Personal information
- Full name: Bernard Dargle
- Date of birth: 2 January 1957 (age 69)
- Place of birth: Liverpool, England
- Height: 5 ft 11 in (1.80 m)
- Position: Defender

Youth career
- 1975–1977: Akron Zips

Senior career*
- Years: Team / Apps / (Gls)
- 1978: Cleveland Cobras / 23 / (5)
- 1979–1980: Detroit Express / 38 / (0)
- 1979–1980: Detroit Express (indoor) / 12 / (1)
- 1981: Washington Diplomats / 31 / (0)
- 1982–1983: Seattle Sounders / 61 / (0)
- 1983–1988: Cleveland Force (indoor) / 247 / (42)
- 1989–1990: Cleveland Crunch (indoor) / 51 / (6)
- 1990–1993: Canton Invaders (indoor)
- 1996: Canton Invaders (indoor) / 3 / (0)
- Total:  / 440 / (49)

Managerial career
- –1992: Canton Invaders

= Benny Dargle =

American soccer player (born 1957)

Bernard "Benny" Dargle (born 2 January 1957) is an American retired professional soccer player who played as a defender, making over 400 career appearances in a professional career which lasted from 1978 to 1992.

==Career==
Dargle was born in Liverpool, England and played college soccer for the University of Akron from 1975 to 1977. He began his professional career in 1978 with the Cleveland Cobras of the American Soccer League before moving to the Detroit Express of the North American Soccer League in 1979. He played two outdoor seasons and one indoor season with the Express before moving to the Washington Diplomats in 1981. The Dips folded at the end of the season and on October 6, 1981, the Seattle Sounders selected Dargle first in the dispersal draft. He finished his NASL career with the Sounders in 1983. When the Sounders folded at the end of the 1983 season, the Vancouver Whitecaps selected Dargle in the dispersal draft, but he did not sign with that team. Instead, he turned to indoor soccer with the Cleveland Force of the Major Indoor Soccer League with whom he played five seasons.
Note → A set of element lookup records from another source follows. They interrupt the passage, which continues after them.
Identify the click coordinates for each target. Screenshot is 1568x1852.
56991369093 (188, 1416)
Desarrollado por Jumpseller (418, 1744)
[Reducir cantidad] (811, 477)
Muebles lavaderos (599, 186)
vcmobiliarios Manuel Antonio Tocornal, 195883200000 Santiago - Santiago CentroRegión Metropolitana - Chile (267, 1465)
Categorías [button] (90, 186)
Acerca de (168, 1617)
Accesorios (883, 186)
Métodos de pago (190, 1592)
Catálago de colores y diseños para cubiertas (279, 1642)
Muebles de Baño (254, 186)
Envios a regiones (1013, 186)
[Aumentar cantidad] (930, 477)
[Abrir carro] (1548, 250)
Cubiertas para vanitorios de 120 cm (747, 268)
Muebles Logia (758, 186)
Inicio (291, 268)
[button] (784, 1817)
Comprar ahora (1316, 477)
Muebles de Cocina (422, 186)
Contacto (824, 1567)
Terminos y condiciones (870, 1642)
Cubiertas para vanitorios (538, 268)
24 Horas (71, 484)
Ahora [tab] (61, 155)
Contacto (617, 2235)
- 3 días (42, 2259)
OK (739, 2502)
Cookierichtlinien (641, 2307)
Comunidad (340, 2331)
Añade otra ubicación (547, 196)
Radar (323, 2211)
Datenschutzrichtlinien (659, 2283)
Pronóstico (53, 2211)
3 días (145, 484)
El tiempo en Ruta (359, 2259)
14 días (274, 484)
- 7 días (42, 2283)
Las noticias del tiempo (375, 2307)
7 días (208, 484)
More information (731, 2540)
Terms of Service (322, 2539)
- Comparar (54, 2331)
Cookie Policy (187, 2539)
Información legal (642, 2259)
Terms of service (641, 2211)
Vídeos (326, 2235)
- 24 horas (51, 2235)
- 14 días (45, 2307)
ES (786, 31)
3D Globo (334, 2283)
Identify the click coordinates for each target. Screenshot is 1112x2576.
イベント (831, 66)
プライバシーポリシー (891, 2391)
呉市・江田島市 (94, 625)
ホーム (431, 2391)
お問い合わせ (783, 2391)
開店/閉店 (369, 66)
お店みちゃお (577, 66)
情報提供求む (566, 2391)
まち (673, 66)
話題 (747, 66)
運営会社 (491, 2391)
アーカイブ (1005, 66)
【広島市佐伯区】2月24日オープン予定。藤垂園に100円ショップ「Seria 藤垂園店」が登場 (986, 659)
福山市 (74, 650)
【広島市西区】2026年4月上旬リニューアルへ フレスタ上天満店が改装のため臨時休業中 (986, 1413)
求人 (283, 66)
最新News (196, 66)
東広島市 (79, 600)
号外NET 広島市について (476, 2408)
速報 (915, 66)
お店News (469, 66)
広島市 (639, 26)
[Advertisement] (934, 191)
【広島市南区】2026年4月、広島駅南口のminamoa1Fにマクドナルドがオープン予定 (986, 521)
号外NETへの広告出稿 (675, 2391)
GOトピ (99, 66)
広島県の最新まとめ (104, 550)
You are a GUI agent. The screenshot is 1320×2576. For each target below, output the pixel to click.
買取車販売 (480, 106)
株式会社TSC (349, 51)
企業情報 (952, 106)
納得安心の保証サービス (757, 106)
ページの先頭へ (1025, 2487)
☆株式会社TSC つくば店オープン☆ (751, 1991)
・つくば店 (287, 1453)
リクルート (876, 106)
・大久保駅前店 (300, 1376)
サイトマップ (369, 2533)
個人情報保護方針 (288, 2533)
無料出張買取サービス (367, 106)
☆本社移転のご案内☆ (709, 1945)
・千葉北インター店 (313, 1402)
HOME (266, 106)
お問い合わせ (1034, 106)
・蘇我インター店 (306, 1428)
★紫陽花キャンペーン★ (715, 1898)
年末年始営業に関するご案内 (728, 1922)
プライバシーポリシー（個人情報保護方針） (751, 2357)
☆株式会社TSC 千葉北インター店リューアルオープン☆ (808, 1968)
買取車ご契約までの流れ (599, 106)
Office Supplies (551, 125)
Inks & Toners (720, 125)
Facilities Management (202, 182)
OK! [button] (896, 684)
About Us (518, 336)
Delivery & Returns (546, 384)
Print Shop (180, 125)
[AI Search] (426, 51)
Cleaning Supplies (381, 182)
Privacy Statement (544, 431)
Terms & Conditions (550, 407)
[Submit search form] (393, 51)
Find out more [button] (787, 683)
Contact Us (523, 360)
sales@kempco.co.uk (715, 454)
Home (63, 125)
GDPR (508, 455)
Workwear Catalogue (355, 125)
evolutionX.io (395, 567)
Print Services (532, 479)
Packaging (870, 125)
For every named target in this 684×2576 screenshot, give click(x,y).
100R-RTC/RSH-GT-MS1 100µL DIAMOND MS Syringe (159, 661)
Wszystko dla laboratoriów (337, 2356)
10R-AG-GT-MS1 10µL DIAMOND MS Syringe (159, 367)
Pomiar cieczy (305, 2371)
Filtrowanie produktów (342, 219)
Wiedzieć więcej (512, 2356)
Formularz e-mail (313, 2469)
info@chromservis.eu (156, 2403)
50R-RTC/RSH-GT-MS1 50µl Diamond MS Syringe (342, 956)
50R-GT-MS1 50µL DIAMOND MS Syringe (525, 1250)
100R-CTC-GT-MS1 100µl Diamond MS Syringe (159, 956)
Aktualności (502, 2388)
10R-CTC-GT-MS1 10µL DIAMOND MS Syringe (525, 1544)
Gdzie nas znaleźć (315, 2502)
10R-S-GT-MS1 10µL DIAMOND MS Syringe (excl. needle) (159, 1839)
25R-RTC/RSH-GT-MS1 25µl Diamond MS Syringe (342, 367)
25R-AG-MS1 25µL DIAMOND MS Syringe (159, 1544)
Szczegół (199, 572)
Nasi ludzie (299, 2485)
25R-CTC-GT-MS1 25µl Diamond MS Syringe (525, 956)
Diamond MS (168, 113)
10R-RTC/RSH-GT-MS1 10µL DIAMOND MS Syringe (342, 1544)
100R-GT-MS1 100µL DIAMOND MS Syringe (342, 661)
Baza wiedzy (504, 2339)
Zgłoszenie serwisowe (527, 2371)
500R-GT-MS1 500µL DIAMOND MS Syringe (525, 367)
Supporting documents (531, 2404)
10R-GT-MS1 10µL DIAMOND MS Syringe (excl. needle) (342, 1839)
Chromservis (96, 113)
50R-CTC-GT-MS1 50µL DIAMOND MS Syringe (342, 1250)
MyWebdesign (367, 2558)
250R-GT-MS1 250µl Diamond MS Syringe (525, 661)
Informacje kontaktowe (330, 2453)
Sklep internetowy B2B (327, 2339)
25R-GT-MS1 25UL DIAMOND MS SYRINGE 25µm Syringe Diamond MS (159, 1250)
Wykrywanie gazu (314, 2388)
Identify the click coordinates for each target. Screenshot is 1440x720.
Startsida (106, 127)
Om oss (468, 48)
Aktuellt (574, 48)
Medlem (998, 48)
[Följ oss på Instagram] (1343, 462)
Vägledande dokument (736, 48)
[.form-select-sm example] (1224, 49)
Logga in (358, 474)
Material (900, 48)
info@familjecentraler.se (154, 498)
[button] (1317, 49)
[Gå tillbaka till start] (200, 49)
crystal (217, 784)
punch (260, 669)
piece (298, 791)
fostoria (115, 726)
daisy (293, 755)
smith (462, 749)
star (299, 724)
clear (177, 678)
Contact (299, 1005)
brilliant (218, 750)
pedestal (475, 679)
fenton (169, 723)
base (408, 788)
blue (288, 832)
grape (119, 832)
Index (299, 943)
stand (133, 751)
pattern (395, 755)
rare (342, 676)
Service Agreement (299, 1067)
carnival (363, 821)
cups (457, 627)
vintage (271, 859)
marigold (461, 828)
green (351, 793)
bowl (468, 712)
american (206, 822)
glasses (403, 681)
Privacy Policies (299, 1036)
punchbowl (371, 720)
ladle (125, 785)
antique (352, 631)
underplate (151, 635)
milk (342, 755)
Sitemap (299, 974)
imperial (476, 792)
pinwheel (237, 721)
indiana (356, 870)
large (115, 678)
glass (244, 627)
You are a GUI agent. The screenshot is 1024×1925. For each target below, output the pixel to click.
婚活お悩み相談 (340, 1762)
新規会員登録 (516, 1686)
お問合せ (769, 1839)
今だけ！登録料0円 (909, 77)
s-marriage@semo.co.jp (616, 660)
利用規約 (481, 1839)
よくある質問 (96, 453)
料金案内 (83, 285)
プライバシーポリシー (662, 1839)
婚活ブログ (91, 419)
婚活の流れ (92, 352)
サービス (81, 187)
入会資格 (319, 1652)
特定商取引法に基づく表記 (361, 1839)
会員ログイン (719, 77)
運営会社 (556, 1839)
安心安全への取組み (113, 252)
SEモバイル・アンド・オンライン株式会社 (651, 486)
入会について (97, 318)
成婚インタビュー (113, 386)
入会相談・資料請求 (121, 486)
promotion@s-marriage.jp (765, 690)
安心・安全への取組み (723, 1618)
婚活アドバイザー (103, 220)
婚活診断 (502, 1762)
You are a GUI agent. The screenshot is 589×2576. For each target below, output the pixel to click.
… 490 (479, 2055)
On June 16, 1988, the Force released Dargle, along with several other players, as the team folded. Dargle remained in Cleveland after no other MISL team signed him. In the summer of 1989, Dargle was signed by the expansion Cleveland Crunch after a successful trial. On June 20, 1990, Dargle became a free agent when the Crunch allowed his contract to lapse. He then moved to the Canton Invaders of the American Indoor Soccer Association. He became the head coach during the 1990–91 season and remained so until resigning in July 1992. He continued to play until the end of the 1992–93 season. In January 1996, he returned to the Invaders on a fifteen-day contract.